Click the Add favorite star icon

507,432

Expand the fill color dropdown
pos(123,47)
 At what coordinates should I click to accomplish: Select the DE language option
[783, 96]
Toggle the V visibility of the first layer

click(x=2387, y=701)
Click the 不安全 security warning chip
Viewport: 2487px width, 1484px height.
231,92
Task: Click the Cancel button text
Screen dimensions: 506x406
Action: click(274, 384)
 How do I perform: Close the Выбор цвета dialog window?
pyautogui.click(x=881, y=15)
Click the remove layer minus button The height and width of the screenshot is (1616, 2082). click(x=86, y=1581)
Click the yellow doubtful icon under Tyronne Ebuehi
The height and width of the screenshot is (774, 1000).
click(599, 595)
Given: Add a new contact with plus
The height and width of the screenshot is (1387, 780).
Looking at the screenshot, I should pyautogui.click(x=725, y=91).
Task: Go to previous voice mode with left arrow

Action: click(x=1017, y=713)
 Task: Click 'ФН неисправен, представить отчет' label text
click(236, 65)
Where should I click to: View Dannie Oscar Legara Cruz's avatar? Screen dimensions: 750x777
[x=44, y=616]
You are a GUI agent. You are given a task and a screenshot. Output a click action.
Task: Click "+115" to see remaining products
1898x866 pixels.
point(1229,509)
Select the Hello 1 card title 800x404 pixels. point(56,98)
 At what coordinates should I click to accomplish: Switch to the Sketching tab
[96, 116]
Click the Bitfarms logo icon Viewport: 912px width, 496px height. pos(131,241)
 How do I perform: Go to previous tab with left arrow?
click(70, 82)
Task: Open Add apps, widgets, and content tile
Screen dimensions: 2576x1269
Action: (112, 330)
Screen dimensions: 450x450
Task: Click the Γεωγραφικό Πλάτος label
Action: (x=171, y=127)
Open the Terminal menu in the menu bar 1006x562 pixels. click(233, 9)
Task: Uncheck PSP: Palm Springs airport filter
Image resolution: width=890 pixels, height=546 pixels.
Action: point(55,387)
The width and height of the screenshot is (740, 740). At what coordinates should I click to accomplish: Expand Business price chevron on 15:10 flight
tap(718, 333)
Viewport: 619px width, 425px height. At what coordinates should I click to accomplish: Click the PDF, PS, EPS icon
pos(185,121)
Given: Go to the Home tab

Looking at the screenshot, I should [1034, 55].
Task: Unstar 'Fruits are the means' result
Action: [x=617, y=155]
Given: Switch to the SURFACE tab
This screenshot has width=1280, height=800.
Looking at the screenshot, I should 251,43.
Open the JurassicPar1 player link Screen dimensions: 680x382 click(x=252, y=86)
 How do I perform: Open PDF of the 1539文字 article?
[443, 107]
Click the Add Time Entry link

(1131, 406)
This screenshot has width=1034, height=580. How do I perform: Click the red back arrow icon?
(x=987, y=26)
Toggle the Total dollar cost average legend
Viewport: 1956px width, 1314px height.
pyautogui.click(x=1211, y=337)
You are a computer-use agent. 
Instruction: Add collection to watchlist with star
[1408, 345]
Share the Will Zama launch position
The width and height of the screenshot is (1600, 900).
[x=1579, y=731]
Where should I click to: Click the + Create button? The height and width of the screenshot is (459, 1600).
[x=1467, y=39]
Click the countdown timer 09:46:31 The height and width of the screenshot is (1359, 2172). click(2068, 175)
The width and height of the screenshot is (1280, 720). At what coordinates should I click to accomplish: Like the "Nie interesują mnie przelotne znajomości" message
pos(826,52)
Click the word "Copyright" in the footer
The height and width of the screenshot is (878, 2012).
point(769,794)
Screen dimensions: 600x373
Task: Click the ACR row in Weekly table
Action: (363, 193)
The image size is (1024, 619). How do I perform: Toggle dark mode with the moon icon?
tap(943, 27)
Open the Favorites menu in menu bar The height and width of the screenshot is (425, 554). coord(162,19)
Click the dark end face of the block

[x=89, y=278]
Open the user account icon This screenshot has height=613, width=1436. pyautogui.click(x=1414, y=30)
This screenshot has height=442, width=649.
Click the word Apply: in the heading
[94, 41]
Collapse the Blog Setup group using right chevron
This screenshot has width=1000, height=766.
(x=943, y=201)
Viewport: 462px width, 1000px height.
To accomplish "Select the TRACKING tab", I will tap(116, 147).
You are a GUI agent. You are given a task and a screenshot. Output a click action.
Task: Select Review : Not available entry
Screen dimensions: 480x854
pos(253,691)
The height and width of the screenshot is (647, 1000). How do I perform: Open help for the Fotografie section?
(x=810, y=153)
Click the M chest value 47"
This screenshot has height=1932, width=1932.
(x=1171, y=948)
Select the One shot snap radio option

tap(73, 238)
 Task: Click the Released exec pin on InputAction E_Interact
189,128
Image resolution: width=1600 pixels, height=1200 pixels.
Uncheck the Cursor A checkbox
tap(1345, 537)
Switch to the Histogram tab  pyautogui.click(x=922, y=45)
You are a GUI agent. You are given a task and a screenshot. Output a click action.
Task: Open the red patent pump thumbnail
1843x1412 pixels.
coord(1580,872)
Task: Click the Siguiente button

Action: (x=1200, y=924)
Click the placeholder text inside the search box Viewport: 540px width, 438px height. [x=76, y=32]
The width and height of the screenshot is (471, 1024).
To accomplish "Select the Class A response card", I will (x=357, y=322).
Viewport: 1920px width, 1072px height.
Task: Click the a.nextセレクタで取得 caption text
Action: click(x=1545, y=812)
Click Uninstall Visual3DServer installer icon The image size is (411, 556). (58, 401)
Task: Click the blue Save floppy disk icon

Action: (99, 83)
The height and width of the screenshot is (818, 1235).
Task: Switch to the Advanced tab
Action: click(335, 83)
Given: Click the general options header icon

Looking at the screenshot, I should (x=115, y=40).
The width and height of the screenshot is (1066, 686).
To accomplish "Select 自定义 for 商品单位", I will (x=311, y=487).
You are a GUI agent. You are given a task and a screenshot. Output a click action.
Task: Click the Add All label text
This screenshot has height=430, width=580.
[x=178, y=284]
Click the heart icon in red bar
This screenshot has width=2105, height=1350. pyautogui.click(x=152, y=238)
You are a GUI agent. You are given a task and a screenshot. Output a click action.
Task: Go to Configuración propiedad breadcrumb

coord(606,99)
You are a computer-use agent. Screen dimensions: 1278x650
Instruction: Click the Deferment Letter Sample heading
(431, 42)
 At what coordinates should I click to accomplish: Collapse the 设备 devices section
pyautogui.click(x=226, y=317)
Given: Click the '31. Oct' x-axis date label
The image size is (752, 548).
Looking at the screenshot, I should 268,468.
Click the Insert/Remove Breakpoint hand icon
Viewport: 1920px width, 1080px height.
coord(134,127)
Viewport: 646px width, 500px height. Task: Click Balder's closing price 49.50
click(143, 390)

______

** PROBLEM REQUIREMENTS **
Output the lines of this listing as a numbered list, omitting blank lines.

** TASK ANSWER **
1. Click the Add favorite star icon
2. 507,432
3. Expand the fill color dropdown
4. pos(123,47)
5.  At what coordinates should I click to accomplish: Select the DE language option
6. [783, 96]
7. Toggle the V visibility of the first layer
8. click(x=2387, y=701)
9. Click the 不安全 security warning chip
10. Viewport: 2487px width, 1484px height.
11. 231,92
12. Task: Click the Cancel button text
13. Screen dimensions: 506x406
14. Action: click(274, 384)
15.  How do I perform: Close the Выбор цвета dialog window?
16. pyautogui.click(x=881, y=15)
17. Click the remove layer minus button The height and width of the screenshot is (1616, 2082). click(x=86, y=1581)
18. Click the yellow doubtful icon under Tyronne Ebuehi
19. The height and width of the screenshot is (774, 1000).
20. click(599, 595)
21. Given: Add a new contact with plus
22. The height and width of the screenshot is (1387, 780).
23. Looking at the screenshot, I should pyautogui.click(x=725, y=91).
24. Task: Go to previous voice mode with left arrow
25. Action: click(x=1017, y=713)
26.  Task: Click 'ФН неисправен, представить отчет' label text
27. click(236, 65)
28. Where should I click to: View Dannie Oscar Legara Cruz's avatar? Screen dimensions: 750x777
29. [x=44, y=616]
30. You are a GUI agent. You are given a task and a screenshot. Output a click action.
31. Task: Click "+115" to see remaining products
32. 1898x866 pixels.
33. point(1229,509)
34. Select the Hello 1 card title 800x404 pixels. point(56,98)
35.  At what coordinates should I click to accomplish: Switch to the Sketching tab
36. [96, 116]
37. Click the Bitfarms logo icon Viewport: 912px width, 496px height. pos(131,241)
38.  How do I perform: Go to previous tab with left arrow?
39. click(70, 82)
40. Task: Open Add apps, widgets, and content tile
41. Screen dimensions: 2576x1269
42. Action: (112, 330)
43. Screen dimensions: 450x450
44. Task: Click the Γεωγραφικό Πλάτος label
45. Action: (x=171, y=127)
46. Open the Terminal menu in the menu bar 1006x562 pixels. click(233, 9)
47. Task: Uncheck PSP: Palm Springs airport filter
48. Image resolution: width=890 pixels, height=546 pixels.
49. Action: point(55,387)
50. The width and height of the screenshot is (740, 740). At what coordinates should I click to accomplish: Expand Business price chevron on 15:10 flight
51. tap(718, 333)
52. Viewport: 619px width, 425px height. At what coordinates should I click to accomplish: Click the PDF, PS, EPS icon
53. pos(185,121)
54. Given: Go to the Home tab
55. Looking at the screenshot, I should [1034, 55].
56. Task: Unstar 'Fruits are the means' result
57. Action: [x=617, y=155]
58. Given: Switch to the SURFACE tab
59. This screenshot has width=1280, height=800.
60. Looking at the screenshot, I should 251,43.
61. Open the JurassicPar1 player link Screen dimensions: 680x382 click(x=252, y=86)
62.  How do I perform: Open PDF of the 1539文字 article?
63. [443, 107]
64. Click the Add Time Entry link
65. (1131, 406)
66. This screenshot has width=1034, height=580. How do I perform: Click the red back arrow icon?
67. (x=987, y=26)
68. Toggle the Total dollar cost average legend
69. Viewport: 1956px width, 1314px height.
70. pyautogui.click(x=1211, y=337)
71. You are a computer-use agent. 
72. Instruction: Add collection to watchlist with star
73. [1408, 345]
74. Share the Will Zama launch position
75. The width and height of the screenshot is (1600, 900).
76. [x=1579, y=731]
77. Where should I click to: Click the + Create button? The height and width of the screenshot is (459, 1600).
78. [x=1467, y=39]
79. Click the countdown timer 09:46:31 The height and width of the screenshot is (1359, 2172). click(2068, 175)
80. The width and height of the screenshot is (1280, 720). At what coordinates should I click to accomplish: Like the "Nie interesują mnie przelotne znajomości" message
81. pos(826,52)
82. Click the word "Copyright" in the footer
83. The height and width of the screenshot is (878, 2012).
84. point(769,794)
85. Screen dimensions: 600x373
86. Task: Click the ACR row in Weekly table
87. Action: (363, 193)
88. The image size is (1024, 619). How do I perform: Toggle dark mode with the moon icon?
89. tap(943, 27)
90. Open the Favorites menu in menu bar The height and width of the screenshot is (425, 554). coord(162,19)
91. Click the dark end face of the block
92. [x=89, y=278]
93. Open the user account icon This screenshot has height=613, width=1436. pyautogui.click(x=1414, y=30)
94. This screenshot has height=442, width=649.
95. Click the word Apply: in the heading
96. [94, 41]
97. Collapse the Blog Setup group using right chevron
98. This screenshot has width=1000, height=766.
99. (x=943, y=201)
100. Viewport: 462px width, 1000px height.
101. To accomplish "Select the TRACKING tab", I will tap(116, 147).
102. You are a GUI agent. You are given a task and a screenshot. Output a click action.
103. Task: Select Review : Not available entry
104. Screen dimensions: 480x854
105. pos(253,691)
106. The height and width of the screenshot is (647, 1000). How do I perform: Open help for the Fotografie section?
107. (x=810, y=153)
108. Click the M chest value 47"
109. This screenshot has height=1932, width=1932.
110. (x=1171, y=948)
111. Select the One shot snap radio option
112. tap(73, 238)
113.  Task: Click the Released exec pin on InputAction E_Interact
114. 189,128
115. Image resolution: width=1600 pixels, height=1200 pixels.
116. Uncheck the Cursor A checkbox
117. tap(1345, 537)
118. Switch to the Histogram tab  pyautogui.click(x=922, y=45)
119. You are a GUI agent. You are given a task and a screenshot. Output a click action.
120. Task: Open the red patent pump thumbnail
121. 1843x1412 pixels.
122. coord(1580,872)
123. Task: Click the Siguiente button
124. Action: (x=1200, y=924)
125. Click the placeholder text inside the search box Viewport: 540px width, 438px height. [x=76, y=32]
126. The width and height of the screenshot is (471, 1024).
127. To accomplish "Select the Class A response card", I will (x=357, y=322).
128. Viewport: 1920px width, 1072px height.
129. Task: Click the a.nextセレクタで取得 caption text
130. Action: click(x=1545, y=812)
131. Click Uninstall Visual3DServer installer icon The image size is (411, 556). (58, 401)
132. Task: Click the blue Save floppy disk icon
133. Action: (99, 83)
134. The height and width of the screenshot is (818, 1235).
135. Task: Switch to the Advanced tab
136. Action: click(335, 83)
137. Given: Click the general options header icon
138. Looking at the screenshot, I should (x=115, y=40).
139. The width and height of the screenshot is (1066, 686).
140. To accomplish "Select 自定义 for 商品单位", I will (x=311, y=487).
141. You are a GUI agent. You are given a task and a screenshot. Output a click action.
142. Task: Click the Add All label text
143. This screenshot has height=430, width=580.
144. [x=178, y=284]
145. Click the heart icon in red bar
146. This screenshot has width=2105, height=1350. pyautogui.click(x=152, y=238)
147. You are a GUI agent. You are given a task and a screenshot. Output a click action.
148. Task: Go to Configuración propiedad breadcrumb
149. coord(606,99)
150. You are a computer-use agent. Screen dimensions: 1278x650
151. Instruction: Click the Deferment Letter Sample heading
152. (431, 42)
153.  At what coordinates should I click to accomplish: Collapse the 设备 devices section
154. pyautogui.click(x=226, y=317)
155. Given: Click the '31. Oct' x-axis date label
156. The image size is (752, 548).
157. Looking at the screenshot, I should 268,468.
158. Click the Insert/Remove Breakpoint hand icon
159. Viewport: 1920px width, 1080px height.
160. coord(134,127)
161. Viewport: 646px width, 500px height. Task: Click Balder's closing price 49.50
162. click(143, 390)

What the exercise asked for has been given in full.